Biosecurity plays a critical role in maintaining the health and productivity of poultry farms. With the increasing risks associated with disease outbreaks and the potential for economic losses, it is imperative to equip the necessary knowledge and skills to implement effective biosecurity measures.
From my experiences with the One Health Poultry Hub’s research in Gujarat, undertaking key informant interviews, link tracing studies and biological sampling surveys, it has become clear that there are different levels of biosecurity measures followed between and within the existing poultry production and distribution network in Gujarat.
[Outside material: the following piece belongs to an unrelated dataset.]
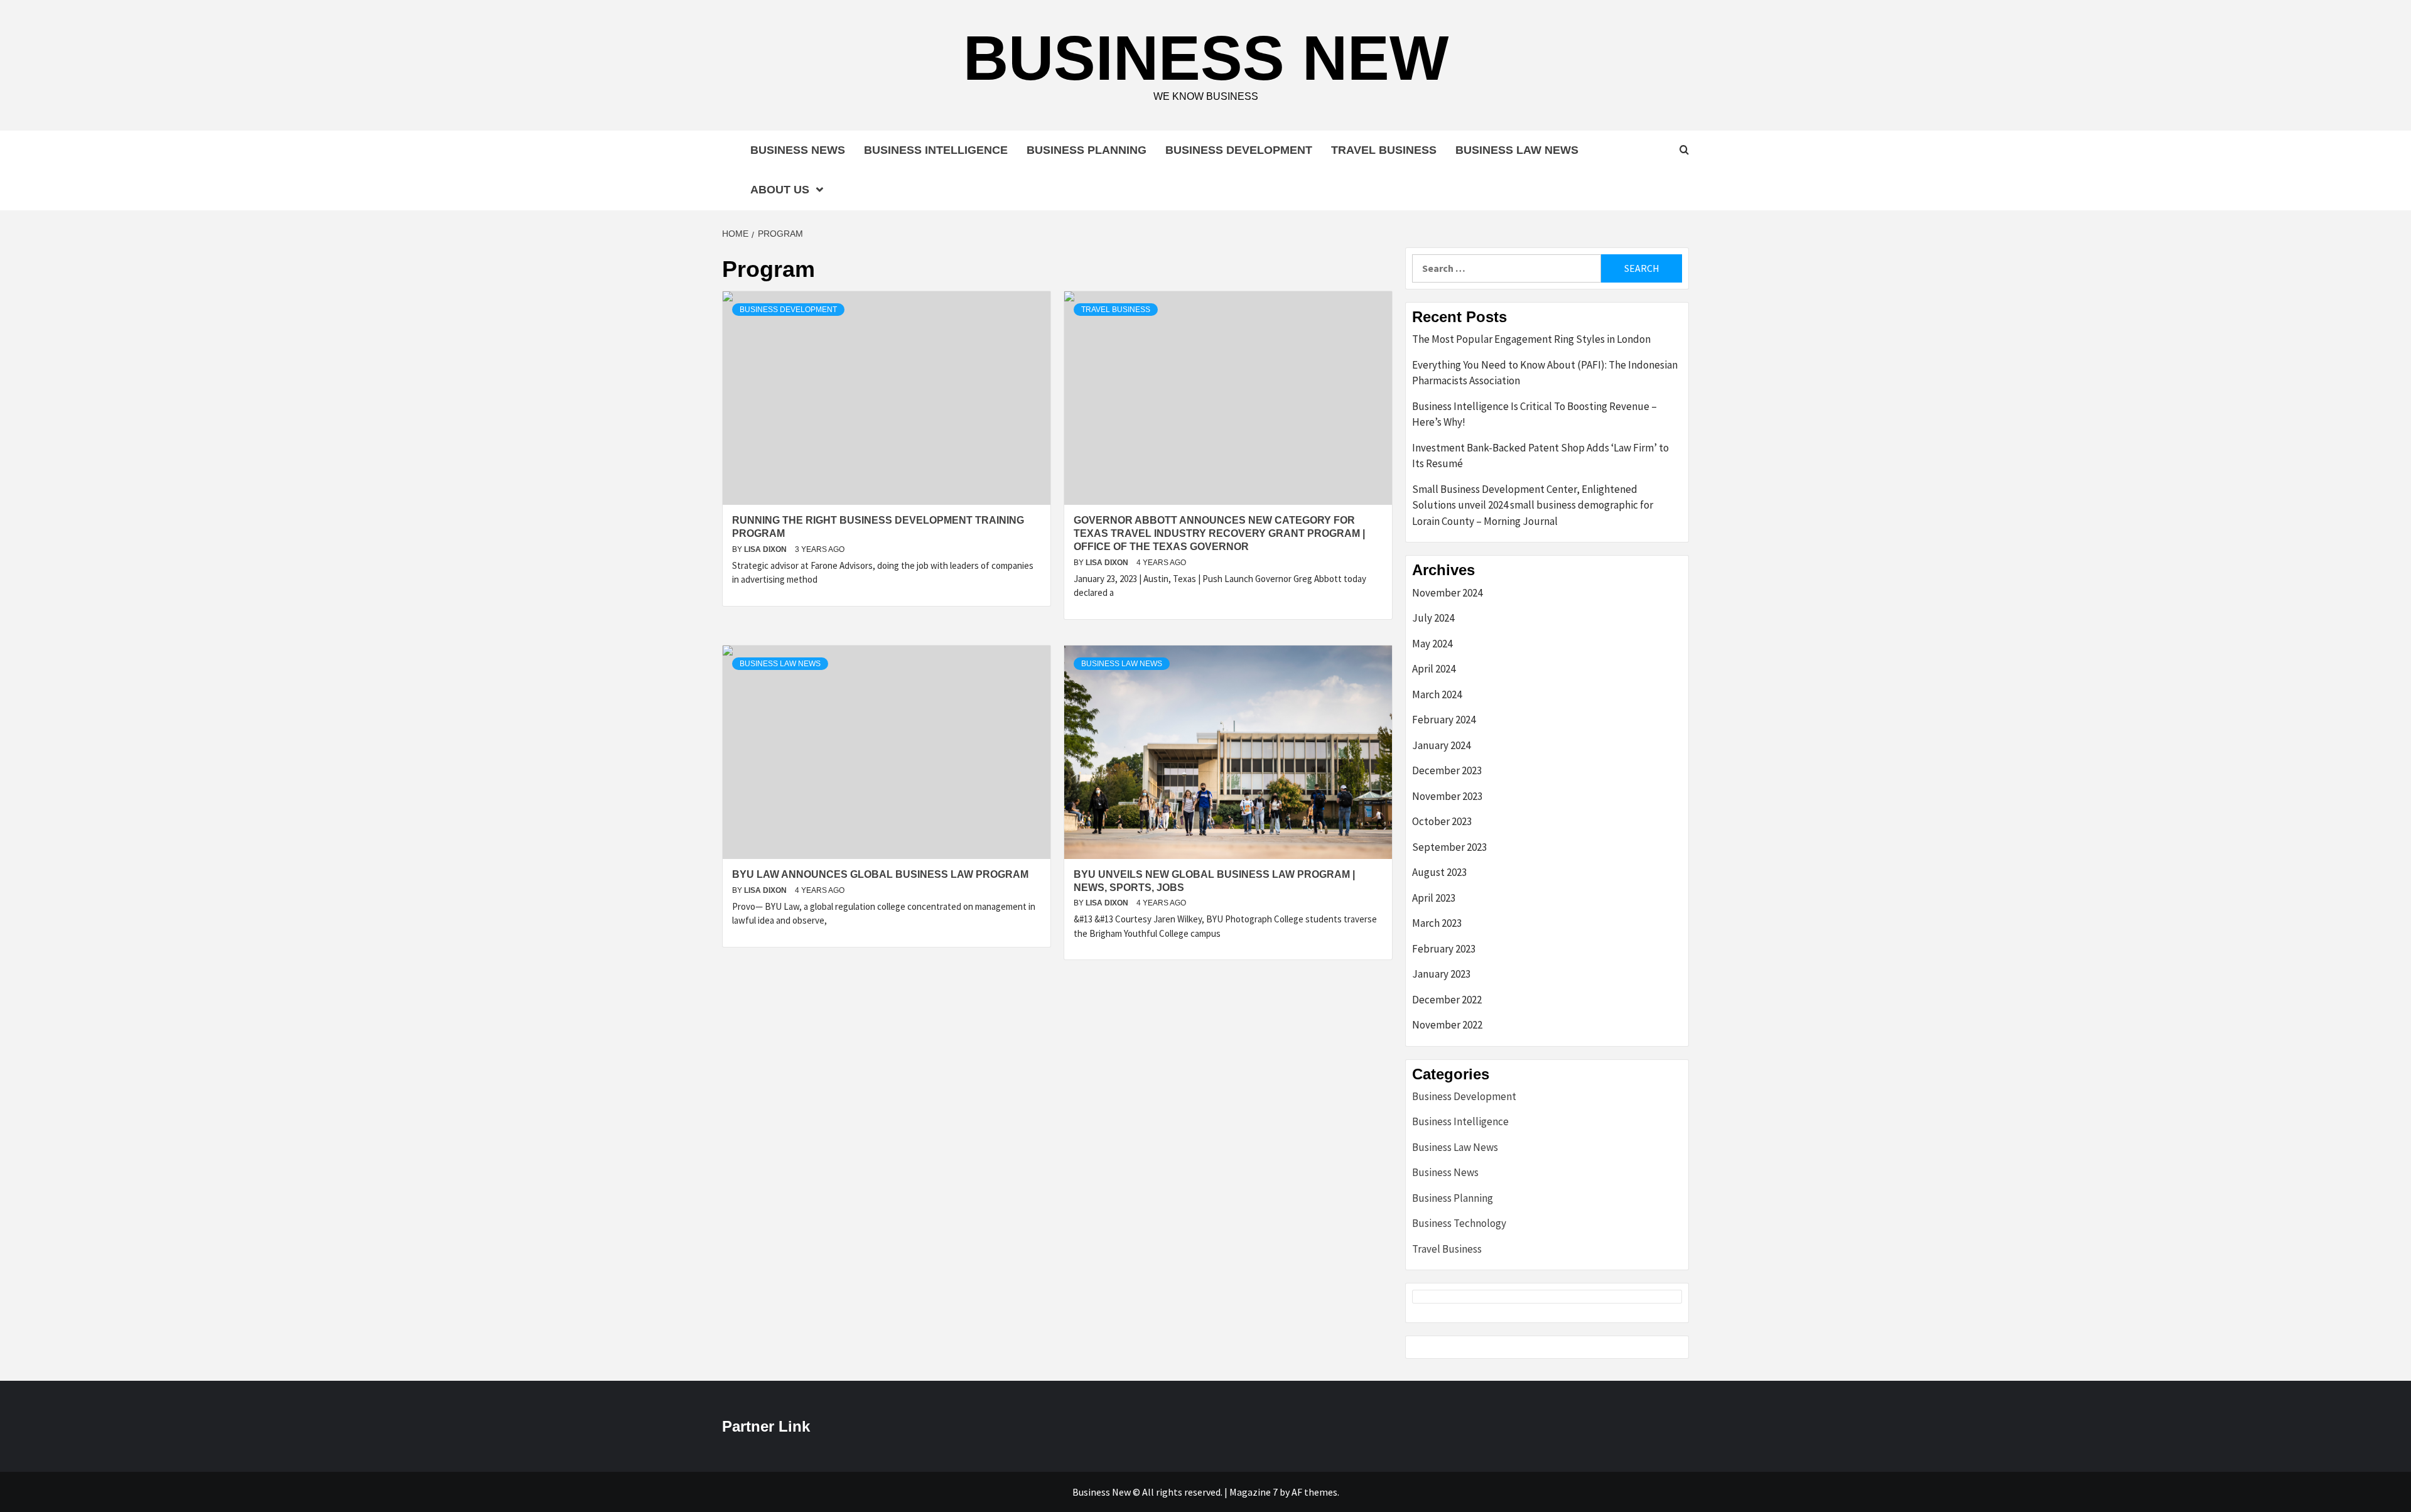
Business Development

Out of the existing poultry production and network system, it has been observed that breeder farms observe almost all biosecurity measures, followed by commercial layer and broiler farms, with the least biosecurity measures observed in the case of the small-scale poultry and backyard poultry. Biosecurity levels depend on farm selection (‘conceptual biosecurity’), farm construction (‘structural biosecurity’) and practices to prevent disease outbreaks (‘operational biosecurity’).
Biosecurity unquestionably safeguards birds from diseases, curtails disease transmission, enhances bird wellbeing and minimises mortality rates, ultimately fostering a more lucrative and healthier poultry enterprise. Moreover, it plays a crucial role in safeguarding human health, making it an indispensable aspect of the One Health approach.
For these reasons, it was decided that through a series of tailored training sessions we could empower local commercial farmers, farm supervisors, trainees at the Poultry Training Centre, Anand, and backyard farmers with the knowledge and skills to implement effective biosecurity practices. With support from the Hub’s training committee in designing course themes and developing courses we went ahead, with team members designing pre- and post-training questionnaires, organising data collection and storage, and providing invaluable support for what turned out to be very effective and successful training sessions.
We held five training programmes on biosecurity in poultry farming, welcoming 156 participants: 47 commercial layer farmers, 39 commercial broiler farmers, 28 backyard poultry farmers, 33 line supervisors and nine trainees from the Poultry Training Centre. Out of the total, only two were female reflecting gender equity concerns in the poultry business.
The post-training follow-up showed that around 30% of the participating farmers had improved their scores, reflecting the impact of the training.
Participants were guided through the fundamentals of biosecurity covering the following areas:
- Basic principles
- Disease prevention
- Cleaning and disinfection of premises
- Disease resistance in birds
- Reducing the use of antibiotics.
- Biosecurity protocols
- Risk assessment
The training was designed to helped poultry farmers understand the risks associated with disease transmission and how to implement effective preventive measures. By following biosecurity protocols, they can reduce the chances of diseases entering the farm and minimise the risk of disease spread within the flock and to others.
When birds are not plagued by diseases, they are more likely to reach their genetic potential for growth and egg production. Biosecurity measures not only protect the birds but also help ensure the safety of poultry products for consumers. By reducing the risk of diseases in the flock, the chances of foodborne illnesses related to contaminated poultry products are minimised.
In the training, participants were informed that investing in biosecurity training may require resources initially, but it can save money in the long run. Preventing disease outbreaks avoids the need for costly treatments, medications and potential flock culling. Poultry operations that prioritise biosecurity and adhere to best practices gain a positive reputation in the industry and among consumers. This can lead to increased trust and demand for their products.
Participants also learned that some poultry diseases can have environmental impacts as well. They were given information on how they could reduce the use of antibiotics and play an important role in One Health as part of wider efforts to tackle antimicrobial resistance (AMR).
In India, there are poultry biosecurity_regulations and guidelines that poultry farmers must follow. Training helps them understand and comply with these requirements. The World Organisation for Animal Health has also published health standards in this area.
Initial screening of the feedback on our training suggests that it was effective. I am sure this capacity building will be useful for maintaining the health and sustainability of the poultry farming industry in Gujarat. However, the data analysis element of our work will help with the emergence of the exciting story.